A local journalist familiar with the Niger Delta says the stolen and locally refined diesel is sold at about N150 (59 pence) per litre compared to the official price of N190 (75 pence) per litre for the imported none locally refined diesel.

“In this region, if you want to be a small-time bunkering baron, you raise N10m (£39,000) and pay to a syndicate, then you get supplies as your share. Many people in the big dark jeeps you see here are in it. People introduce themselves as being in 'oil' business. That is it. It is no big deal here.”

Corrupt security agents are behind the trade, he says, explaining how large barges of stolen crude oil are able to move around the creeks unchallenged.

“If you go to Bonny Island, some soldiers lodge N3m (£12,000) daily in their accounts. My bank source tells me that some top brigade commanders get N25m (£98,000) lodgements at a time. There is piecemeal payment to security operatives and also one time pay-offs.  Has government agencies questioned the source of money?”

The exact number of barrels of crude oil stolen is not certain. But various reports put it between 30,000 to 300,000 barrels of crude oil every day. Ian Craig, Shell’s director for Sub Saharan Africa told an oil and gas conference in Abuja in December 2011 that Nigeria could be losing as much as 150,000 barrels of crude oil a day to the oil thieves.

Tony Attah, Vice President at Shell in Nigeria in an emailed response to this reporter’s enquiry disclosed that the “theft of equipment or leaks caused by crude oil thieves drilling into pipelines or opening up wellheads to steal oil, accounted for 74% of all oil spill incidents and 73% of all oil volume spilled from our facilities in the delta between 2007 and 2011.”

He puts the estimated cost of oil theft at “around $4.5bn a year to the Nigerian state and operators in lost revenue”

A special report by the United States Institute of Peace (USIP) titled “Blood Oil in the Niger Delta” estimates that the loss to the Nigerian economy from stolen crude oil between 2003 to 2008 could be as high as $100 billion.

Despite the significant loss of revenue to the Nigerian state, the government seem reluctant to deal with the massive theft of crude oil taking place in the creeks.

Andrew Walker explains the reason for the Nigerian government reluctance, in a report in 2009 for the BBC titled “Blood Oil dripping from Nigeria” quoting a source close to the Nigeria’s former president Olusegun Obasanjo as saying that “This is an industry that makes £30m ($60m) a day, they'd kill you, me, anyone, in order to protect it”

"If the president goes after them, they could destabilise the country, cause a coup, a civil war. They are that powerful, they could bring the state down."

Toyin Akinosho, a previous employee of Chevron and publisher of “Nigeria Oil and Gas” confirmed the fears expressed by the BBC source in a phone chat with this reporter.

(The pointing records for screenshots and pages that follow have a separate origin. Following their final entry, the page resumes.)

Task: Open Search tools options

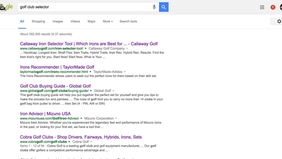Action: 128,21
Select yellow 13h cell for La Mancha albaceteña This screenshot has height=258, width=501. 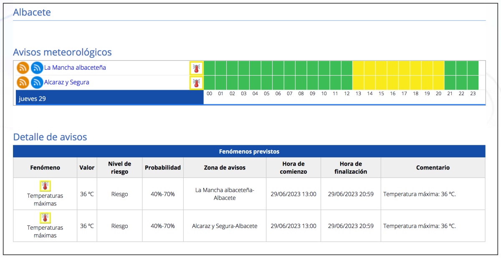(358, 67)
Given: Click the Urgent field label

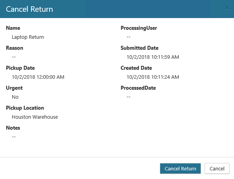Looking at the screenshot, I should [x=14, y=88].
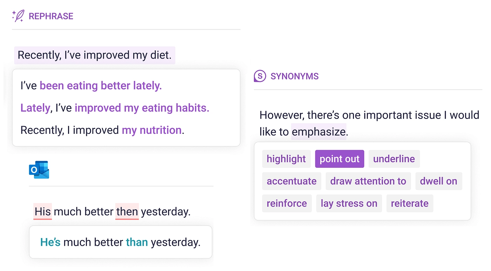Click the Rephrase feather icon
491x271 pixels.
point(18,16)
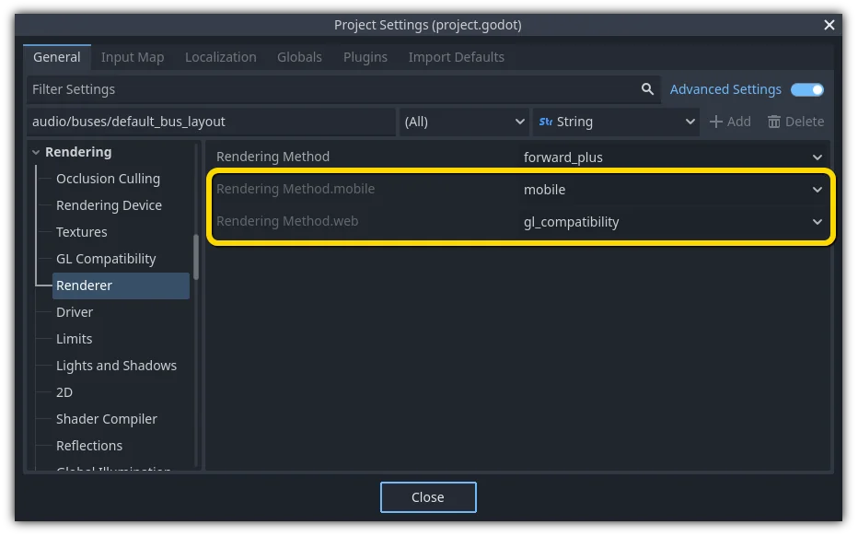Open the Rendering Method.web dropdown
858x536 pixels.
pyautogui.click(x=673, y=222)
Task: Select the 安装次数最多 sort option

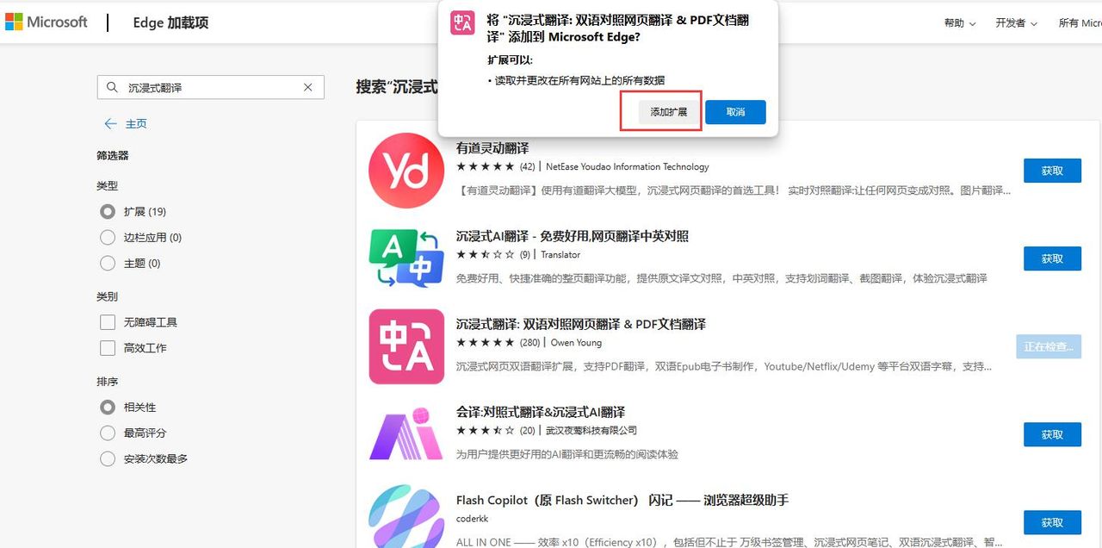Action: pos(108,458)
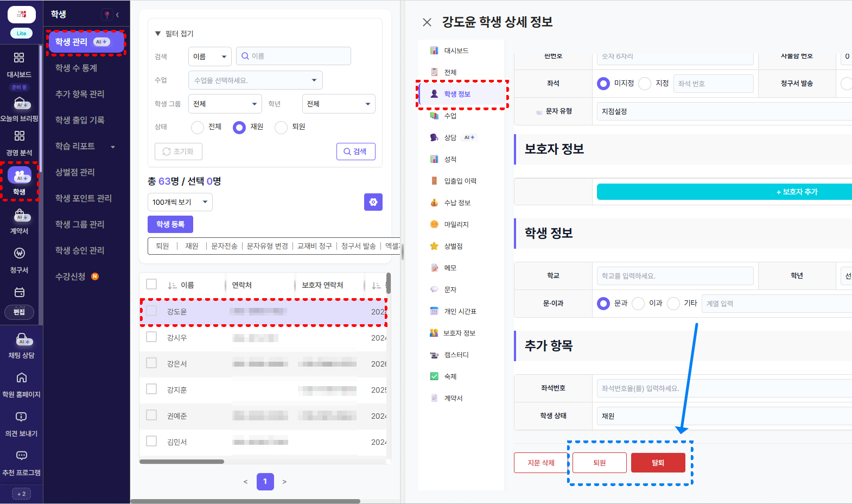This screenshot has height=504, width=852.
Task: Click the 학생 등록 button
Action: 170,224
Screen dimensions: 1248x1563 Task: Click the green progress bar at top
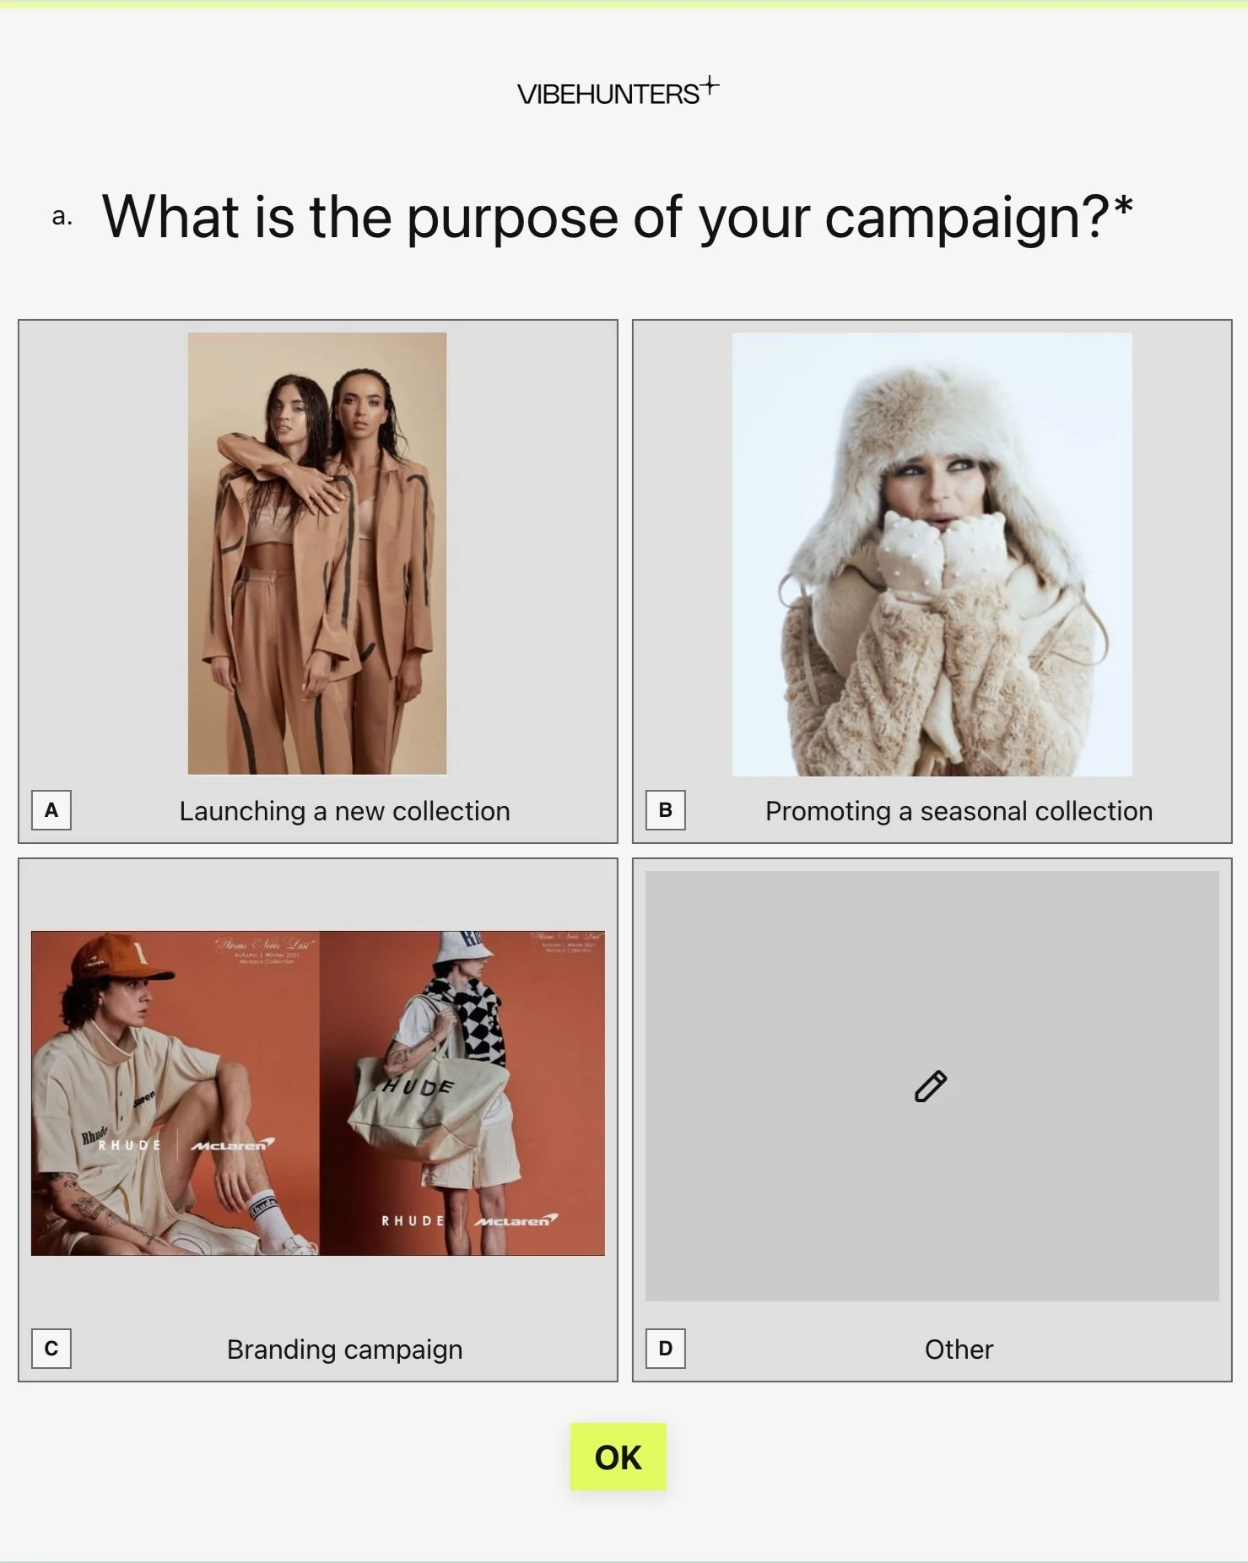coord(624,4)
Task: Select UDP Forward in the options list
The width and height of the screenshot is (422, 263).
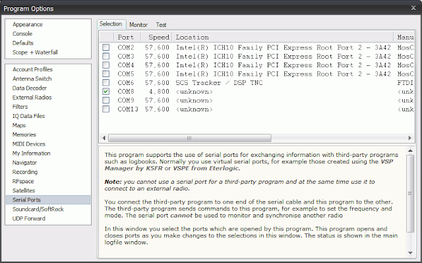Action: point(29,219)
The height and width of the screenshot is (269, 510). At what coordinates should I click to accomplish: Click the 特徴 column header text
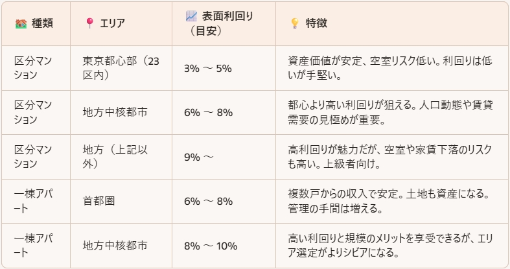[316, 23]
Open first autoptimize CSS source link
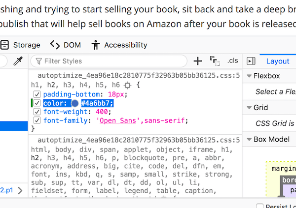This screenshot has height=208, width=296. tap(139, 76)
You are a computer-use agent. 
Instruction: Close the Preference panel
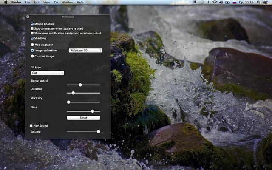click(x=28, y=17)
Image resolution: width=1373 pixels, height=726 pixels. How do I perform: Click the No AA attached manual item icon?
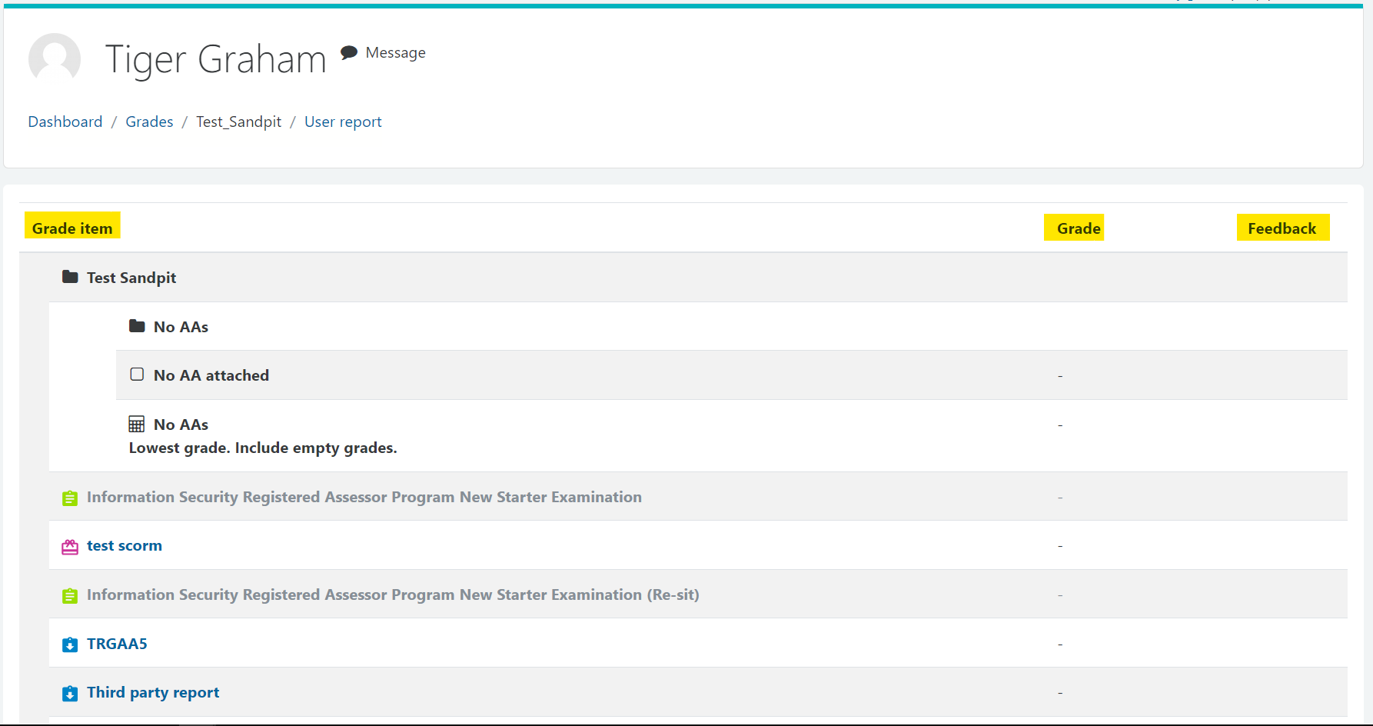[137, 375]
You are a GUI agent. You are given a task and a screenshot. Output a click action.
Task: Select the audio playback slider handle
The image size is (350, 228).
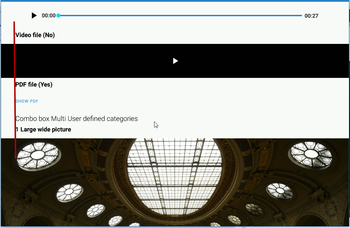[59, 15]
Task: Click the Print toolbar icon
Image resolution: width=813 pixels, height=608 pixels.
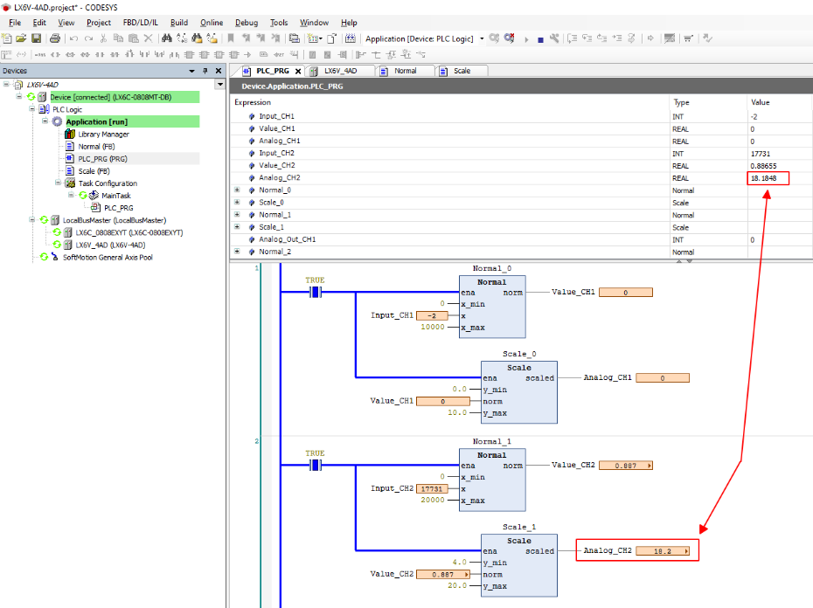Action: tap(55, 38)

“It is not unusual to hear militants in the Niger Delta boasts that they will make the government uncomfortable if they are prevented from stealing crude oil. They always threaten that they will blow up the pipelines.”

Nigeria earns 90% of its revenues from crude oil exports. So blowing up the pipelines could collapse the government.

But the inability of the government to deal with the situation could also be traced to top level political involvement in the oil theft trade.

Top level involvement in the stolen crude oil business may explain how in 2004 a detained Russian Ship carrying an estimated $2.6 million in stolen crude oil vanished. The Nigerian Navy detained the ship and claimed they handed it over to the Nigerian police. The Nigerian police claimed that they never received any ship from the Navy. The Nigerian legislature launched an investigation into the missing the ship. The report of the investigation was never made public.

Since then, several more ship detainments have been reported in the media. In 2011, security agencies are said to have arrested 145 people and seized among others 18 tankers, 22 vehicles, 16 barges, and 35 locally made boats. Sources familiar with the stolen crude oil trade however say these arrests target just the foot soldiers fronting for local and international financiers.  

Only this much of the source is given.